Tracing threats Towards source- and activity-level interpretation in forensic explosives investigations

This thesis addresses the growing use of flash-powder explosives in the Netherlands by advancing forensic interpretation of perchlorate, a key chemical marker of flash powder, beyond mere detection towards source- and activity-level evaluation. The work presents the first systematic chemical profiling of potassium perchlorate for forensic use, combining trace elements and oxygen isotope ratios into a validated likelihood ratio system to quantify the evidential strength of chemical similarity between samples.

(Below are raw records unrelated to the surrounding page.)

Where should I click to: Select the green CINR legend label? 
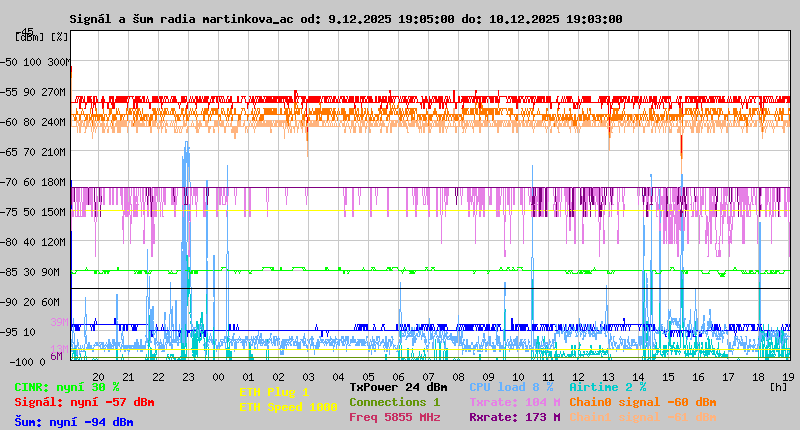pyautogui.click(x=67, y=387)
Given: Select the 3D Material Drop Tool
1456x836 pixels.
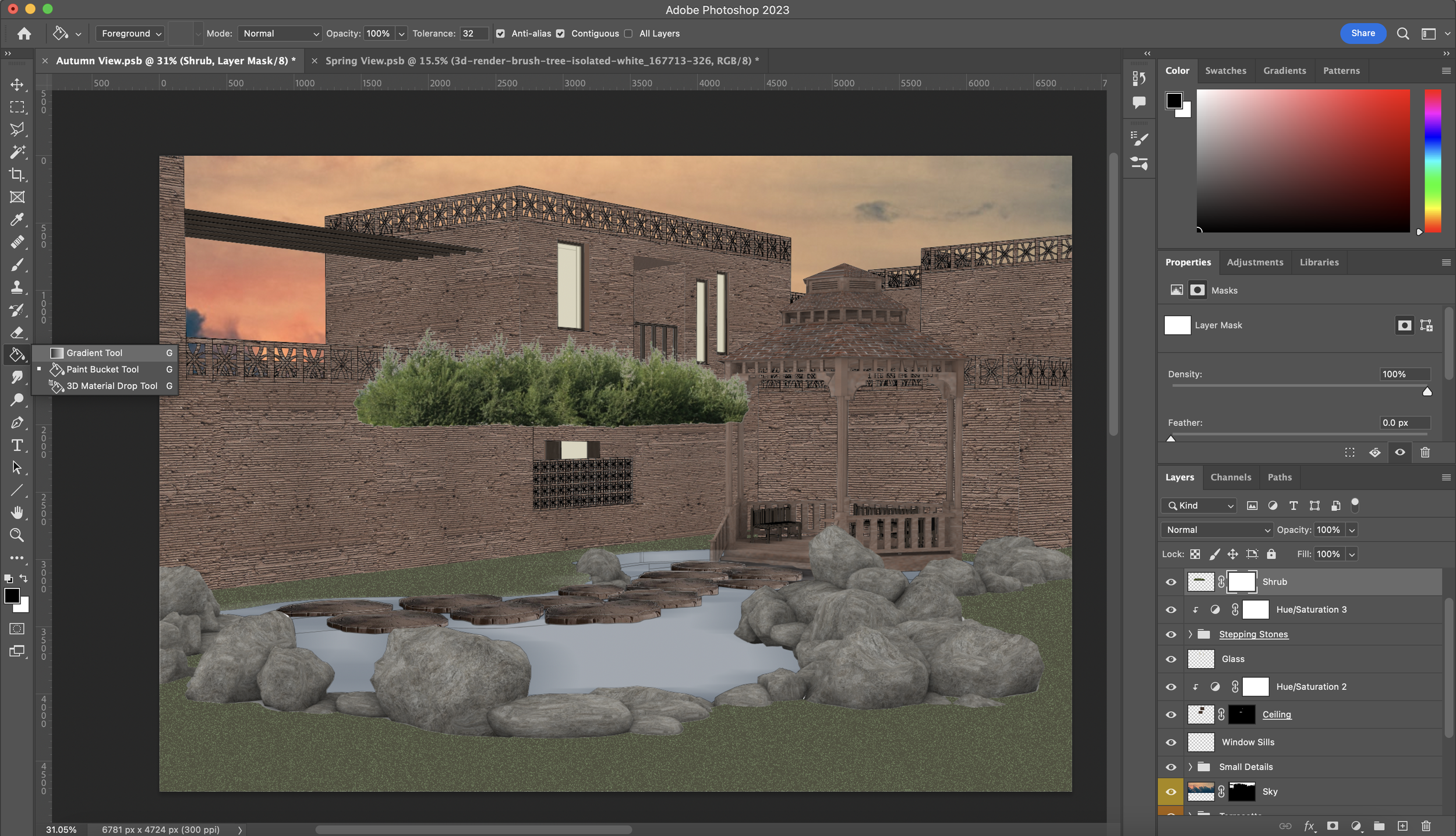Looking at the screenshot, I should [111, 386].
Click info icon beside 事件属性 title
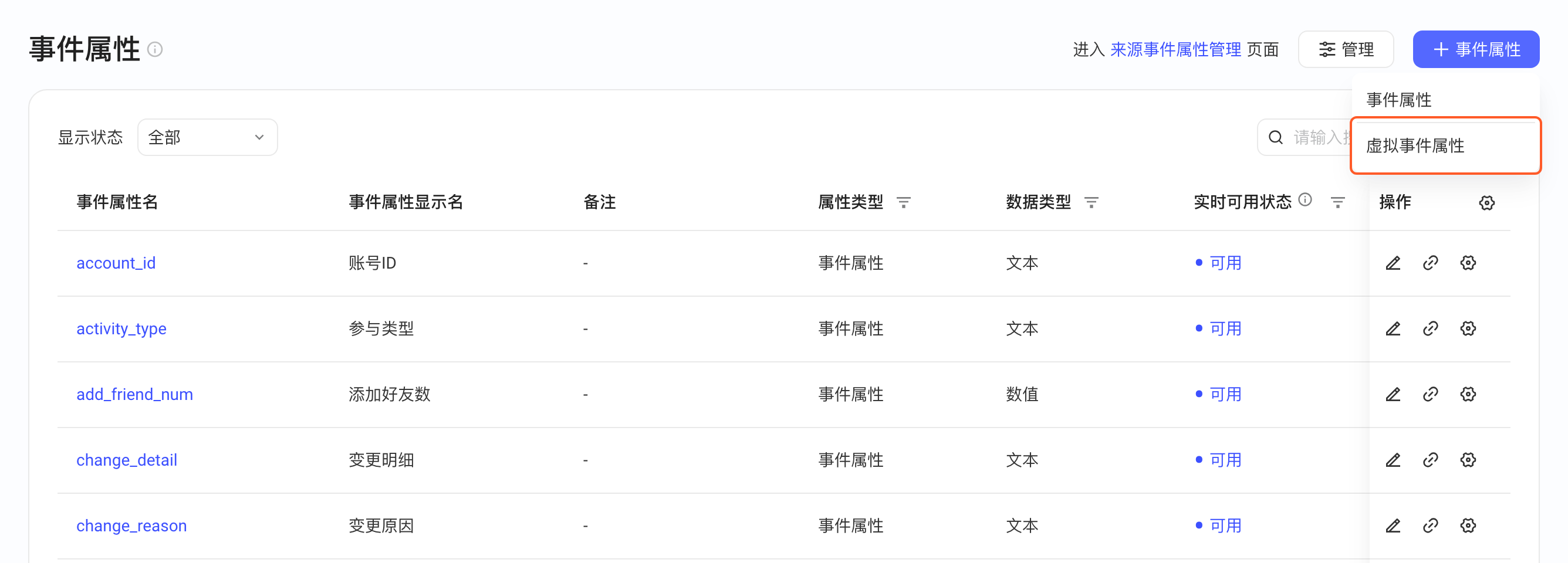Screen dimensions: 1568x563 (x=156, y=50)

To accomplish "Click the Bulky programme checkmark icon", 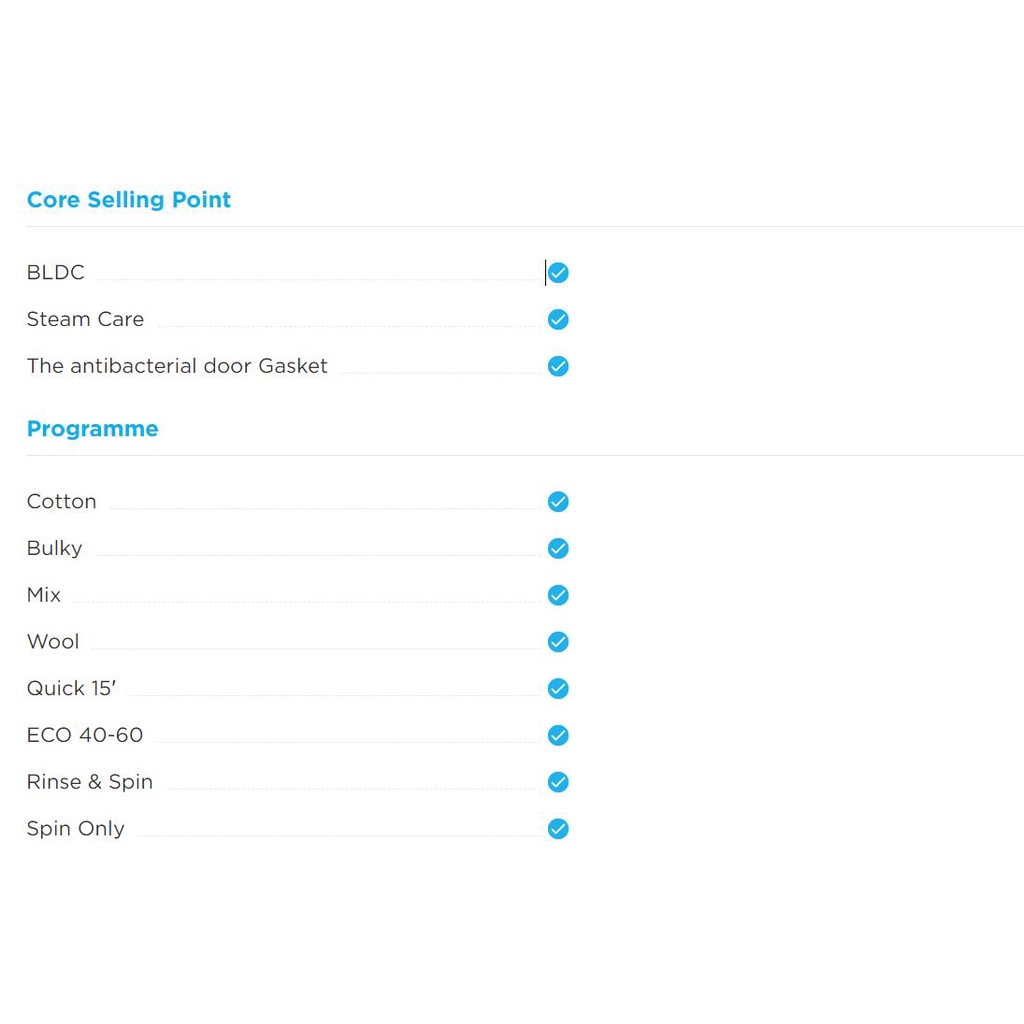I will pos(558,549).
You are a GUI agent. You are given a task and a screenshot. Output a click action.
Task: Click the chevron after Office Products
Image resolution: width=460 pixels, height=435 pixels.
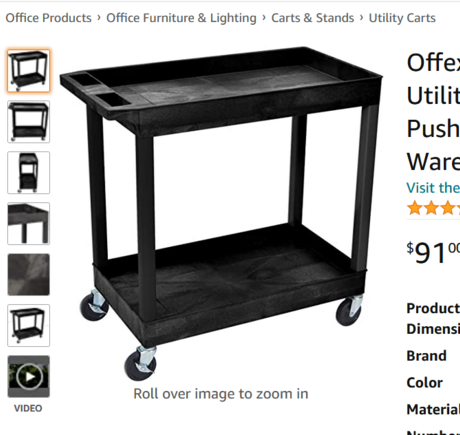pos(99,17)
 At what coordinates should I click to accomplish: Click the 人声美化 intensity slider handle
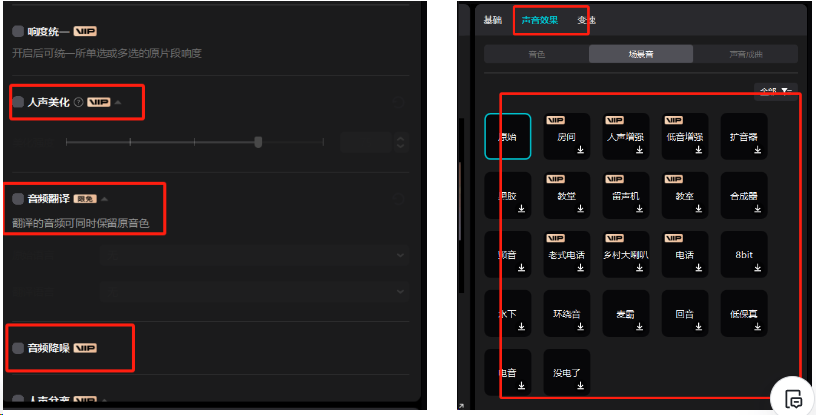coord(258,142)
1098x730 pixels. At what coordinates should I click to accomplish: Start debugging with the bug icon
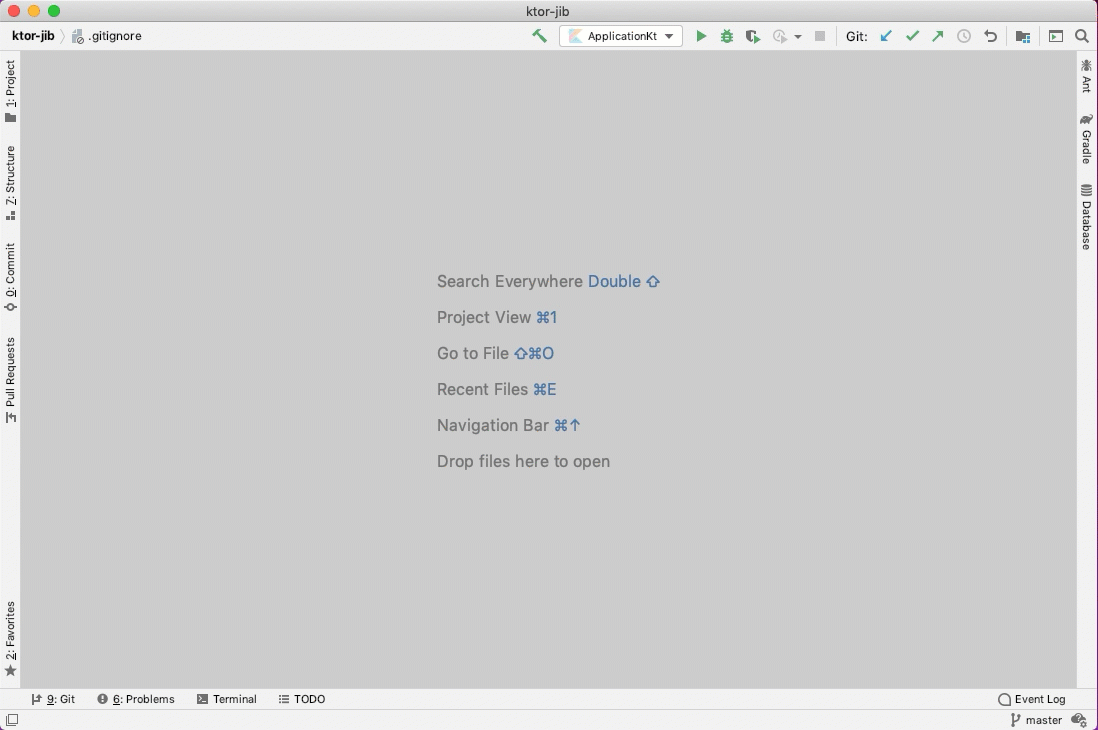(x=727, y=36)
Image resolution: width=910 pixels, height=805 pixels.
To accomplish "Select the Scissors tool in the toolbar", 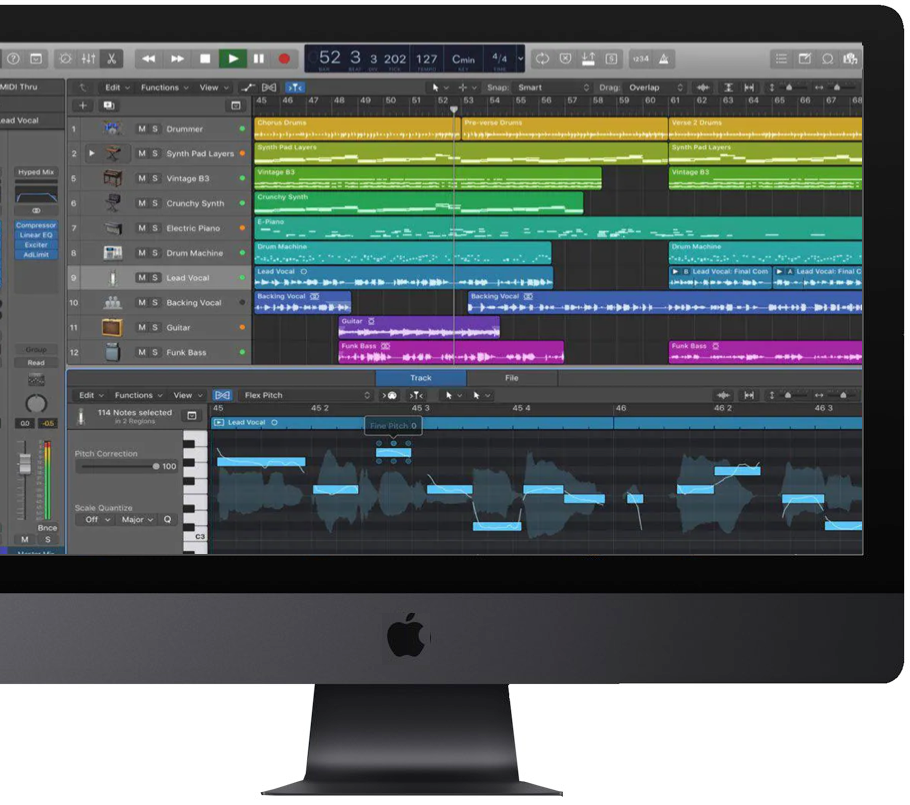I will click(112, 59).
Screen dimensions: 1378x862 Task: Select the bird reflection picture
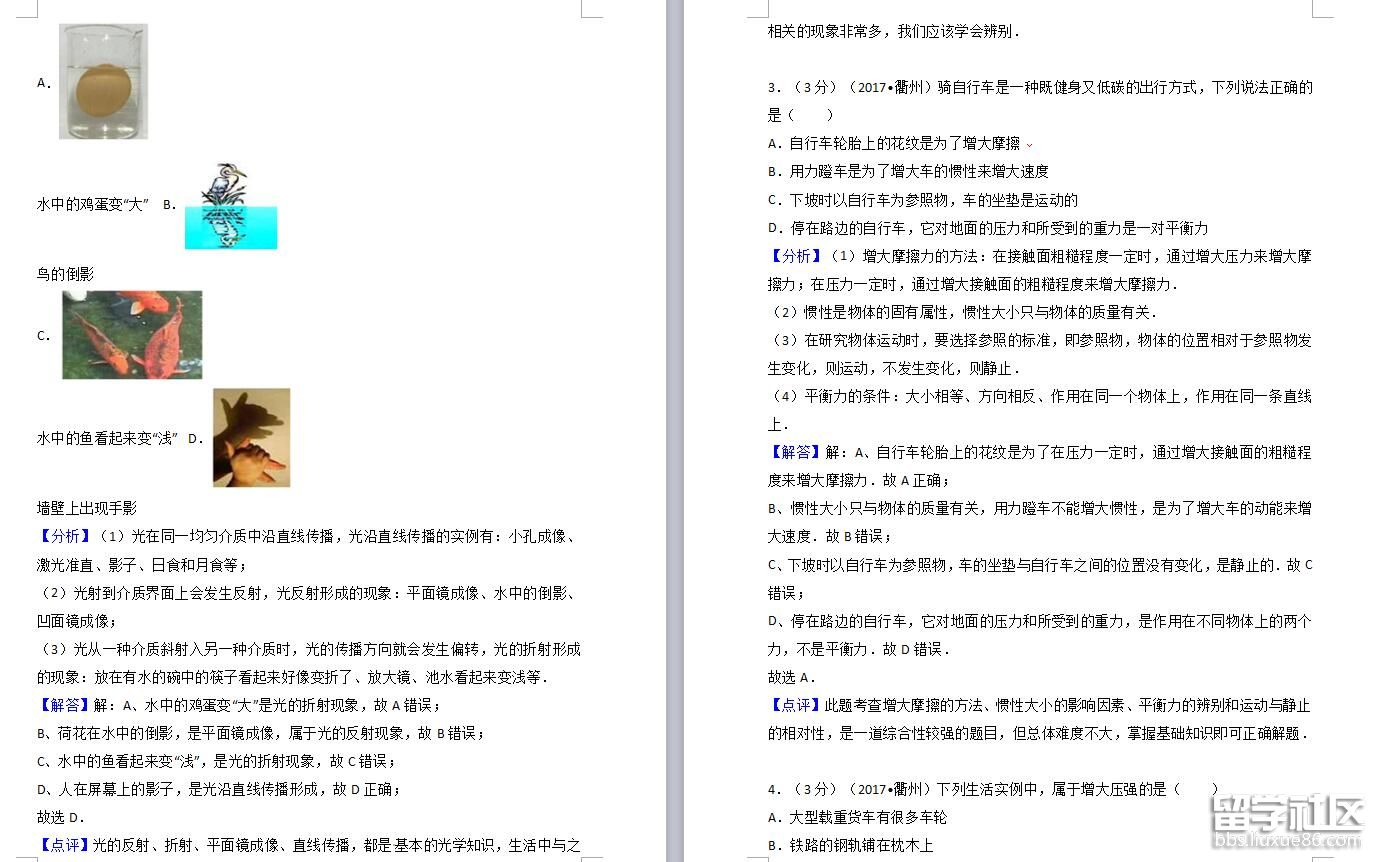point(230,207)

An environmental background study of inorganic ions in the Netherlands shows that perchlorate concentrations are elevated after fireworks activity, and the sampling of hands from 297 individuals demonstrates that perchlorate detection is often associated with explosives-related professions. However, a key and unexpected finding is that cars frequently contain relatively high perchlorate levels. With maximised contact, driving a new car can also be a significant innocent source of contamination. Finally, transfer and persistence studies show that perchlorate is readily transferred between people and objects and can remain detectable long after flash-powder handling or manufacture. A probabilistic framework was developed that enables experts to assess the evidential significance of perchlorate quantities in the context of competing activity-level propositions, rather than leaving this to the court. As a result, courts gain stronger scientific support for making well-informed, evidence-based decisions.